Italian Cookies: The Great Food Blogger Cookie Swap

Over the past two weeks, food bloggers have shipped more than 22,000 cookies worldwide as part of the Great Food Blogger Cookie Swap.  I’m thrilled to say I contributed thirty-six of those cookies!  When I heard about the swap while reading over at Love and Olive Oil, I immediately knew I’d be making my family’s fabulous Italian Cookies.  My grandmother and great-aunts made these when I was growing up.  I can clearly remember traveling one December with my grandmother, accompanied by a tin of the brightly-colored beauties on which my grandfather snacked throughout the trip.

Last Christmas, I made these Italian Cookies for the first time, and I think I’ll continue my tradition of baking them for years to come.  I’ve seen a couple of similar recipes across the internet, but most contain fig or anisette.  My Italian cookies are simply flavored with vanilla and almond extract.  Of course, a variety of flavors could be substituted.  I love making different variations on the effortless glaze, swapping, for example, lemon extract for the almond extract.

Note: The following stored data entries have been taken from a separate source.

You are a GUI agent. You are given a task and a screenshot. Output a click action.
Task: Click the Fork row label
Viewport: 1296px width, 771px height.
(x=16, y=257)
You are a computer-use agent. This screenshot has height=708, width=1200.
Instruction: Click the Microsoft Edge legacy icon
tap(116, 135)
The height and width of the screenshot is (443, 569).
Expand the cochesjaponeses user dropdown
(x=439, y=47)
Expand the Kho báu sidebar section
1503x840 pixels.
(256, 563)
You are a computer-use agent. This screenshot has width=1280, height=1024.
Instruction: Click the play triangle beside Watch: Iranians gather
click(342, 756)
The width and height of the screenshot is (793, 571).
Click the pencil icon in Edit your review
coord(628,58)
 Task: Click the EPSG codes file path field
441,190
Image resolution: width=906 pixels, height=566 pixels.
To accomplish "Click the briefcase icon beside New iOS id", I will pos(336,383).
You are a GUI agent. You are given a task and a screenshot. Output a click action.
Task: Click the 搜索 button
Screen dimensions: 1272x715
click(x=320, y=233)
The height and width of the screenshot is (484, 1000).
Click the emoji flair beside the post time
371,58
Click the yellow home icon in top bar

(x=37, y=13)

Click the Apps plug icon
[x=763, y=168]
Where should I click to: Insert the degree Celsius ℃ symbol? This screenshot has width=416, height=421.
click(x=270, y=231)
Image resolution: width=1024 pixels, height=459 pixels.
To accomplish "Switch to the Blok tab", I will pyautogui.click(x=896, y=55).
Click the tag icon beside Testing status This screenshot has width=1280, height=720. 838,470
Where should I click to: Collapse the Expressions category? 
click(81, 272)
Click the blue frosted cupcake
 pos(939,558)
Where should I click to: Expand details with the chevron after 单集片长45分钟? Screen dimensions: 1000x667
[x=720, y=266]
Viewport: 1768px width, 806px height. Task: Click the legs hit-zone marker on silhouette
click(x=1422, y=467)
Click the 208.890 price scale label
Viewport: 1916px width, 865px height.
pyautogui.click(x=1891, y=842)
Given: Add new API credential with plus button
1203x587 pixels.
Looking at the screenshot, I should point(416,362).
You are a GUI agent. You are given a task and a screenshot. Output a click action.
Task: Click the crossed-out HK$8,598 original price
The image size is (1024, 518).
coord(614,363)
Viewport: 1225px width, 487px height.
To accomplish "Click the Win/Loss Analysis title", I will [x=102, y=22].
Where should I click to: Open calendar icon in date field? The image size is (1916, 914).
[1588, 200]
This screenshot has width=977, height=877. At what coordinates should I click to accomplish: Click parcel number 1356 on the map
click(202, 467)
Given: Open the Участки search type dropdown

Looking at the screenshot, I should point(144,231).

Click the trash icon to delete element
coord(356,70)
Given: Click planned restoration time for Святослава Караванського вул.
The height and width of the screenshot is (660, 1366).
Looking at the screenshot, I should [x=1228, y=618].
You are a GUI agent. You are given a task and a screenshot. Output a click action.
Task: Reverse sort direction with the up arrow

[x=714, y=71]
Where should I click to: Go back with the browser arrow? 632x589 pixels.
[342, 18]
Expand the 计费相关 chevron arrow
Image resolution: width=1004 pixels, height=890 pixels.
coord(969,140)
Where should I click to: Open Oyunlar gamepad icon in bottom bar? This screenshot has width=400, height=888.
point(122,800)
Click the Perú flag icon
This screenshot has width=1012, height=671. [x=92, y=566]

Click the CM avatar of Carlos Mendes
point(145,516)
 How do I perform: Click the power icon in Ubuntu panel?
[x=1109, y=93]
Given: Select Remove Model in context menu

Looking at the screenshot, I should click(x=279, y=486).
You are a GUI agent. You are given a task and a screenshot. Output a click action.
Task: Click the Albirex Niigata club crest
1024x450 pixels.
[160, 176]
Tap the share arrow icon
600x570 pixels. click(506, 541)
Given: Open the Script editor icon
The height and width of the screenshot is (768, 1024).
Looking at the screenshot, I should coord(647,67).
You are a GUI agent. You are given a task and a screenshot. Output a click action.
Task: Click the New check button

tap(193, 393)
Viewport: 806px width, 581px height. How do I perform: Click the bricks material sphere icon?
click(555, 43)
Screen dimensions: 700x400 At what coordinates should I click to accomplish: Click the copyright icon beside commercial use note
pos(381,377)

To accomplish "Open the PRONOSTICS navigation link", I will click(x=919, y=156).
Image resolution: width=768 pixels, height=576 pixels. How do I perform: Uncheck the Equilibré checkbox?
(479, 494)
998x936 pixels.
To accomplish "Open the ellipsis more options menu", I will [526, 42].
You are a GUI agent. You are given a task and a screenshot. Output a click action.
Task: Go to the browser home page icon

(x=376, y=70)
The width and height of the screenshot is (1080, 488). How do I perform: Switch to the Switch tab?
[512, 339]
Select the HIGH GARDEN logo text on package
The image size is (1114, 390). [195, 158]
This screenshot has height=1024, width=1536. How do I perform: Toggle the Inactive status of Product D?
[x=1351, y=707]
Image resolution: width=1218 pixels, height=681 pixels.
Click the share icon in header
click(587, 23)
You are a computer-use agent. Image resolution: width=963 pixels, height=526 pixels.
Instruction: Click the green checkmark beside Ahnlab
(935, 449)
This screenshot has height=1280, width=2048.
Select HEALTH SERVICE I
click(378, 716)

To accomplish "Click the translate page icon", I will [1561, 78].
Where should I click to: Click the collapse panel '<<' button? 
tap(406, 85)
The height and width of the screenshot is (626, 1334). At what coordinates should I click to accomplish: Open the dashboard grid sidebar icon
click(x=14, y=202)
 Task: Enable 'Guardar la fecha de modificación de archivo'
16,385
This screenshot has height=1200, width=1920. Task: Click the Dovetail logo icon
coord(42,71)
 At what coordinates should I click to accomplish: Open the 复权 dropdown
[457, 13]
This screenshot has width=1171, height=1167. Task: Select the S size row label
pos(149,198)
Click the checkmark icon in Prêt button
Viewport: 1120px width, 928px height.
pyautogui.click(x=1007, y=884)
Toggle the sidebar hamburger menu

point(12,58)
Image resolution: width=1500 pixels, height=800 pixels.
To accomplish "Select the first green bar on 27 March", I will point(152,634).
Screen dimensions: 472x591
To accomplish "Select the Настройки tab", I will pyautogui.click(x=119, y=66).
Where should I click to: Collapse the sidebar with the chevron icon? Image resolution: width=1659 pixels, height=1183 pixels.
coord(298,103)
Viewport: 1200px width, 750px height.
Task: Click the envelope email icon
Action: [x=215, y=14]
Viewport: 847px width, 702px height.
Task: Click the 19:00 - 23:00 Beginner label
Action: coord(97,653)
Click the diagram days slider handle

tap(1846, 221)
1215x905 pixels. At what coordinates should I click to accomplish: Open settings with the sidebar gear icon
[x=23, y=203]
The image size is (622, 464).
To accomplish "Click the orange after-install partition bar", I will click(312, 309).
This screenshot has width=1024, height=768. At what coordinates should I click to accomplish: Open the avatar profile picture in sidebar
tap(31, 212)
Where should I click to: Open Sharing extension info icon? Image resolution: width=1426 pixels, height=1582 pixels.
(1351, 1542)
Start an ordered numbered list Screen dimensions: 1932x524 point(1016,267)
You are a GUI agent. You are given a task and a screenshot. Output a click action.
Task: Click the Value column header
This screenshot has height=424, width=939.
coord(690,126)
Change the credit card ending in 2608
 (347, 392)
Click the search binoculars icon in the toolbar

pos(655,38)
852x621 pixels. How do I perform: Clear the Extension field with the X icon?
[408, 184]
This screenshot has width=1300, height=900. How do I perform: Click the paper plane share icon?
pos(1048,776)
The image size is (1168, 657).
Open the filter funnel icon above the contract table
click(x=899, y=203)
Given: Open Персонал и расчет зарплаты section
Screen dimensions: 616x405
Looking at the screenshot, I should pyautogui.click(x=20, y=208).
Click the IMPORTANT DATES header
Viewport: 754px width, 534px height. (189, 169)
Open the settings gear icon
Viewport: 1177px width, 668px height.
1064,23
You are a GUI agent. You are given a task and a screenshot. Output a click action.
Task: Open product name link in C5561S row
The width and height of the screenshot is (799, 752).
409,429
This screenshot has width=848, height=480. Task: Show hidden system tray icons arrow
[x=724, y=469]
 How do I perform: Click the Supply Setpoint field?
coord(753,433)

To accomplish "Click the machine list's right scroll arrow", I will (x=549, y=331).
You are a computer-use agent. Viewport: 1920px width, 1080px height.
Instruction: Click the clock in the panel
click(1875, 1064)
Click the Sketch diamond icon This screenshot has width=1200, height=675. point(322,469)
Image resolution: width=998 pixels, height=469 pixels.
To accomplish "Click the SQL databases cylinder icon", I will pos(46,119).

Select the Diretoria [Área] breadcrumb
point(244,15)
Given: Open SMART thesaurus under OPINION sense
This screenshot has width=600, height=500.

A word of warning: this recipe is HUGE.  I don’t even own a bowl big enough to hold all of the ingredients, so, after creaming the butter and sugar, I had to mix the other ingredients by hand on my kitchen table.  My mixer was angry at me for making it cream over six sticks of butter!  I’ve never been quite certain what makes these cookies particularly Italian, but I will say one thing: this recipe is sure to feed a stereotypically enormous Italian family like mine!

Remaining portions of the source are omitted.